I forced my attention back to the matter at hand. "I know you," I repeated, getting back into the flow that had already started in me. "You're wearing hundred-dollar underpants and carrying three-thousand-dollar fountain pens."

They laughed. And they squirmed a little. Good.

I said, "You will not relinquish even the smallest detail of your life to mediocrity."

Now they stirred. I am known for talking to my bidders. Cajoling them. Browbeating them, even. At Christie's and Sotheby's they would grumble at what I do. But they value me at Nichols and Gray for these things. And my regulars here know what to expect.

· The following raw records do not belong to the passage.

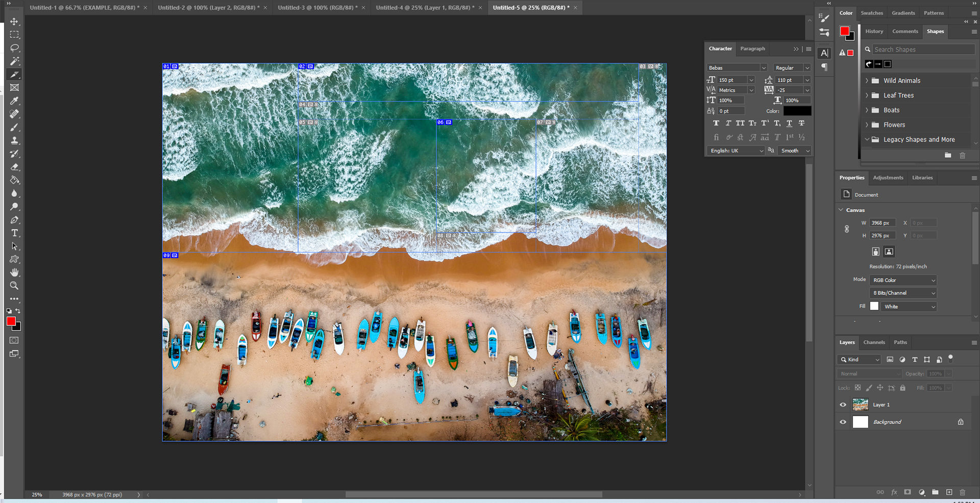980x503 pixels.
Task: Switch to the Channels tab
Action: point(874,342)
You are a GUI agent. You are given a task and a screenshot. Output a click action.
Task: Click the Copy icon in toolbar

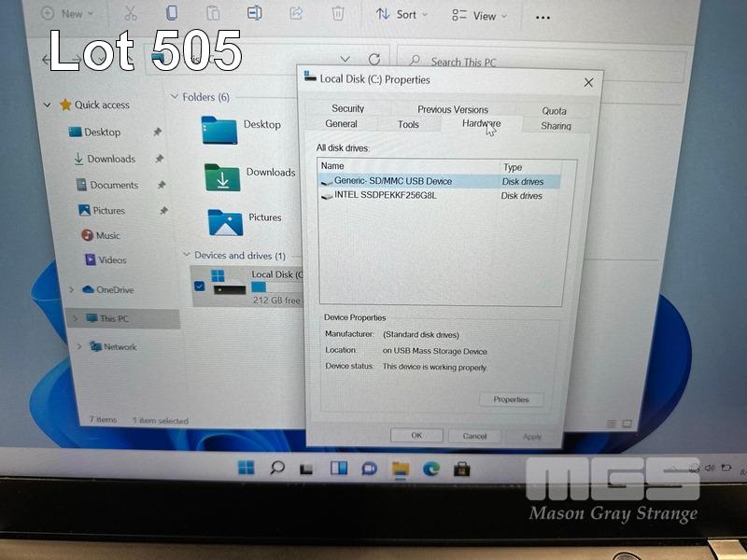(x=172, y=13)
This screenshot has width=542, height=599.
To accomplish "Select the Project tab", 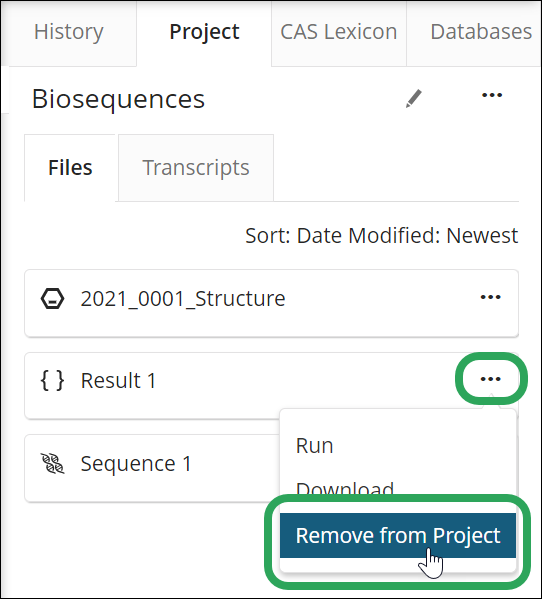I will tap(204, 33).
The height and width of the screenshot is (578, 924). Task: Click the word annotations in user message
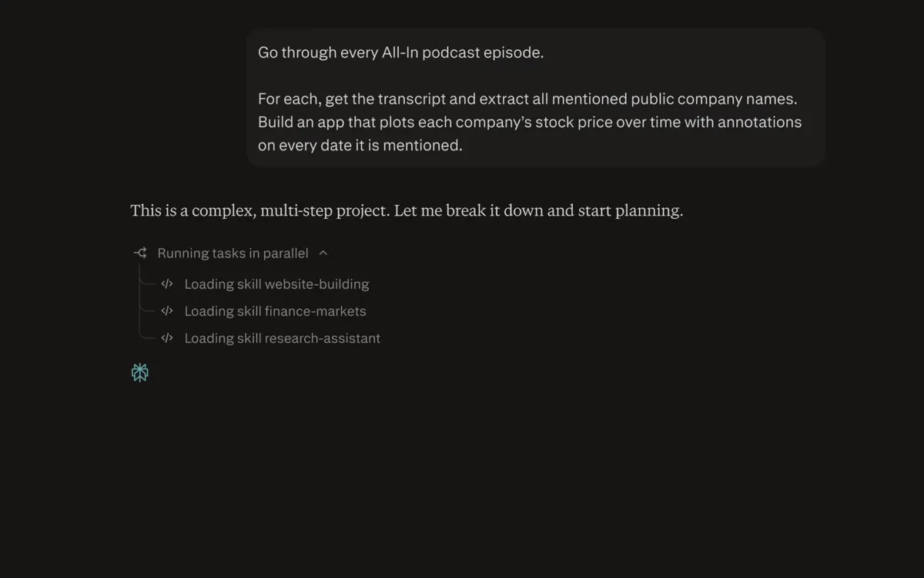tap(759, 122)
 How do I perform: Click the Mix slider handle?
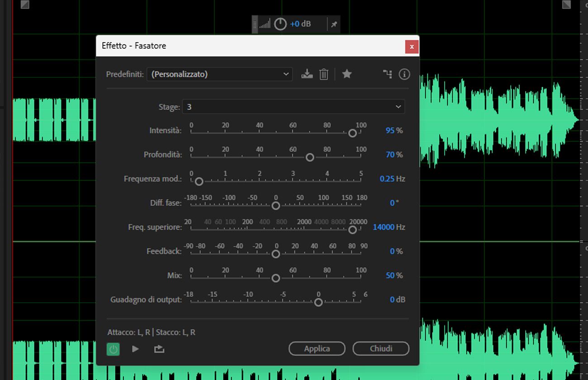(275, 278)
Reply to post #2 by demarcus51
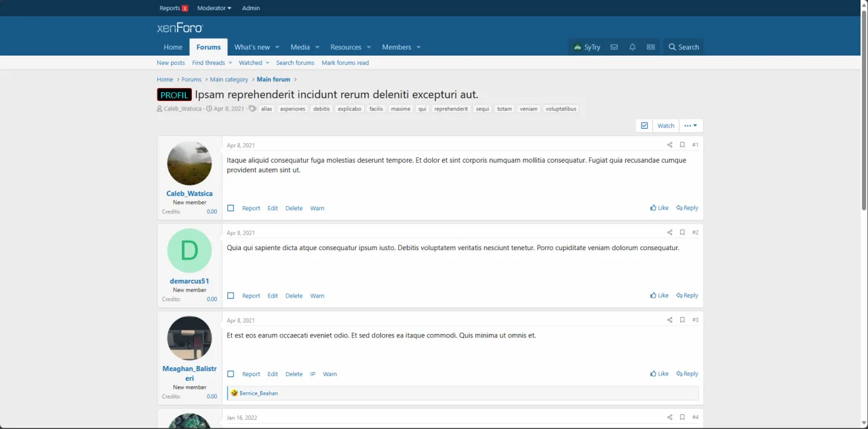Viewport: 868px width, 429px height. (x=687, y=295)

I said, "But there is a space in the rich and wonderful place where you live that is given over to just such a thing, mediocrity. A column in the foyer, a narrow slip of wall between two doors. You know the place. Think about it. Feel bad about it. And here is Pierre-Auguste Renoir, dead for eighty years, the king of the most popular movement in the history of serious art, ready to turn that patch of mediocrity into a glorious vision of corporeal beauty. Lot One-fifty-six. Entitled 'Adorable Naked French Woman with Ample Enough Thighs to Keep Even John Paul Gibbons in One Place.'" And with this I looked directly at John Paul Gibbons, who was in his usual seat to the right side in the second row. He was as famous in the world of these people for his womanizing as for his money. I said, "Start the bidding at forty thousand, John Paul."

He winked at me and waved his bidder's paddle and we were off.

"Forty thousand," I said. "Who'll make it fifty?"

Since John Paul was on my right, I suppose it was only natural for me to scan back to the left to draw out a competing bid. I found myself looking toward the man with the dark eyes. How had I missed this face all morning? And he raised his paddle.

"Fifty thousand…" I cried, and I almost identified him in the way I'd been thinking of him. But I caught myself."… to the gentleman on the left side." I was instantly regretful for having started this the way I had. Was Renoir's pudgy beauty his type?

My auctioneer self swung back to John Paul Gibbons to pull out a further bid, even as thoughts of another, covert self in me raced on.